John Mandrola, MD, a Kentucky cardiologist who I’ll bet doesn’t spend a lot of time in operating rooms, weighed in on Medscape with a post called “The Wrongness of a Doctor Being in Two Places at Once“, accusing surgeons of hubris and greed.

Respectfully, I disagree.

The Globe’s story tells the dramatic tale of how a prominent surgeon at Massachusetts General Hospital often scheduled two difficult spine operations at the same time. According to the Globe’s reporters, the surgeon typically moved back and forth between two operating rooms, performing key parts of each procedure but delegating some of the work to residents or fellows in training.

On one particular day, a complex case ended with a tragic outcome. The patient, a 41-year-old man, sustained spinal cord injury at the level of his neck, leaving him permanently unable to move his arms or legs. Another prominent MGH surgeon leaked details of the case to the press, and was summarily fired.

Of course, I have no special access to information about what goes on at the MGH, and can’t comment on the specific cases highlighted in the Globe’s report. But I’ve been giving anesthesia for a long time in first-class hospitals. On countless occasions, I’ve seen surgeons run two rooms, and have administered anesthesia to a patient in one of them.

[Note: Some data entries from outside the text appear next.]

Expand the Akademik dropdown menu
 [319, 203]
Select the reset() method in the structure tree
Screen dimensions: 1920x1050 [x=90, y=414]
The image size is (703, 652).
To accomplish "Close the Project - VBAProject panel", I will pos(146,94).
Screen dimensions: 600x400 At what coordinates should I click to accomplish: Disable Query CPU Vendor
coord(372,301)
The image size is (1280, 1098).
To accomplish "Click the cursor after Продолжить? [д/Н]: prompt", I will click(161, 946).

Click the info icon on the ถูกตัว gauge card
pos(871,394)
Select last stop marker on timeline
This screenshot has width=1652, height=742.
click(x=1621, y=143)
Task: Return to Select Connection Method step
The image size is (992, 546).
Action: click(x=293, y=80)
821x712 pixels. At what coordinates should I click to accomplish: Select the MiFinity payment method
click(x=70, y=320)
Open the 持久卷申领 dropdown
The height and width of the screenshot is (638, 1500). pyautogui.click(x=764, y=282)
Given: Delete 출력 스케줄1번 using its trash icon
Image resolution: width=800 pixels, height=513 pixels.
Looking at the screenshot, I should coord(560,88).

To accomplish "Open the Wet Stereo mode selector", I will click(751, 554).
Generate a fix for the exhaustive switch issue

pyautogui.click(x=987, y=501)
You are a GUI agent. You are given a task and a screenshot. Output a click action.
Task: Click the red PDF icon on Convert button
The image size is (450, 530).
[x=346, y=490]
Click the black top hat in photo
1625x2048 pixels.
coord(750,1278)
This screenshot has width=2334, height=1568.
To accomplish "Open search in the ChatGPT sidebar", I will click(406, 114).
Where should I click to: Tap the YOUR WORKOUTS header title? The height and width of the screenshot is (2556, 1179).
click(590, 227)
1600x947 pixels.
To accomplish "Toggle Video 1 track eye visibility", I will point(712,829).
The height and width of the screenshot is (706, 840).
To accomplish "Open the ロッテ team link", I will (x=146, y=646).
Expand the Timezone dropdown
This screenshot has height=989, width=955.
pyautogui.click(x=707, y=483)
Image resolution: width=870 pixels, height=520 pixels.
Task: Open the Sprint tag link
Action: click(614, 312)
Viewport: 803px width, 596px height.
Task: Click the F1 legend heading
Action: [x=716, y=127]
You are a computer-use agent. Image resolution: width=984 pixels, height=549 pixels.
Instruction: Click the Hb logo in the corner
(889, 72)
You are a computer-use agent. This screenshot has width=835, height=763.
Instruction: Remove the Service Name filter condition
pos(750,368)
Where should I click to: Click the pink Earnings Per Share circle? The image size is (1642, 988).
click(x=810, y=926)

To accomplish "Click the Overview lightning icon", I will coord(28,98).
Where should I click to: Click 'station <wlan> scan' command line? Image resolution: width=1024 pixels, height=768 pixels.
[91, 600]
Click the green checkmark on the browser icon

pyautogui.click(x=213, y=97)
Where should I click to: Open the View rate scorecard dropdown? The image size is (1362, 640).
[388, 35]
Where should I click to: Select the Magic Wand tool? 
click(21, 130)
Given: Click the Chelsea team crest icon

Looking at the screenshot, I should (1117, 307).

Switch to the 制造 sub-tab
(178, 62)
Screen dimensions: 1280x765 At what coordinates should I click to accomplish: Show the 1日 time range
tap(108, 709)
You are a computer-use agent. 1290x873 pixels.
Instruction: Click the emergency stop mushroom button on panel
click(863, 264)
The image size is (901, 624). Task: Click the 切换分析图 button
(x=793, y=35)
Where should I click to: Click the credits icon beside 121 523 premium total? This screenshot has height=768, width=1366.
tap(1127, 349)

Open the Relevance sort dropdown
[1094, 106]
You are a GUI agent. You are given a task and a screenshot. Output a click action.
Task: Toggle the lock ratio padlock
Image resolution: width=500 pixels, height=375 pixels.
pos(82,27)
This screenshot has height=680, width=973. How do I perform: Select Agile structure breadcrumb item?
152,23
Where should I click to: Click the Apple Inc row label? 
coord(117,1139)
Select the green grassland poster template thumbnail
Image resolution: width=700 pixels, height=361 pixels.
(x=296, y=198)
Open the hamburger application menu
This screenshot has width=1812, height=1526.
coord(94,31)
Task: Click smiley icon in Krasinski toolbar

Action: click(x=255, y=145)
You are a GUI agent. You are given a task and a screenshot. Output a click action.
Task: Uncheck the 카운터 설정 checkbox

Have I ever seen a patient come to harm because the surgeon scheduled concurrent cases?  No.

Have I ever been annoyed because a surgeon delayed the start of my patient’s case because of the demands of the case in the other room? Yes, but I always agreed with the decision to delay, and the wisdom behind it. If the surgeon is at a critical portion of the first case, we have no business starting the second case until the surgeon gives the go-ahead.